The lines to copy are those with "computer" in them. Pull each one from the entries below.

━━━ Extracted information

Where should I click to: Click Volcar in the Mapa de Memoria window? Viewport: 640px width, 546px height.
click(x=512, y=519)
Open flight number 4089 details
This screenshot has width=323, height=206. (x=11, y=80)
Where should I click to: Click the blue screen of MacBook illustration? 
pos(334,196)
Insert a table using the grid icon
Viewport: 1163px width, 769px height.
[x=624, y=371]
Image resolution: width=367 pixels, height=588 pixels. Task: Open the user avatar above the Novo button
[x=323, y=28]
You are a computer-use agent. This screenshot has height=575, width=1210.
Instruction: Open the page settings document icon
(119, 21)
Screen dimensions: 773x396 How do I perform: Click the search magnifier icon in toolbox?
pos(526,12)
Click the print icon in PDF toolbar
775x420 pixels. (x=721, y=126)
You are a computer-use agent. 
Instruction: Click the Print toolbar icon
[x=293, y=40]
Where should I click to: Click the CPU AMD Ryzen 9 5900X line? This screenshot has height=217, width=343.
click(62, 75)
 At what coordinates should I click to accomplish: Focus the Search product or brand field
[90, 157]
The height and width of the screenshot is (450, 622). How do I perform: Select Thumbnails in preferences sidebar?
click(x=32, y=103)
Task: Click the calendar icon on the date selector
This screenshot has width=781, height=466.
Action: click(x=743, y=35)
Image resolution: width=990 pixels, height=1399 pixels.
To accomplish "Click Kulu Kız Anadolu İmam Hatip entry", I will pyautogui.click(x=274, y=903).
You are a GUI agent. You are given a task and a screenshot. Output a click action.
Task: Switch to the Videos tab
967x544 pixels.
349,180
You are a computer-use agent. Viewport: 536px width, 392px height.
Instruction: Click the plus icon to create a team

━━━━━━

Result of the task:
You are a computer-use agent. This screenshot has height=575, width=1210.
You are a computer-use agent. 
You are a computer-use agent. Viewport: 536px width, 392px height.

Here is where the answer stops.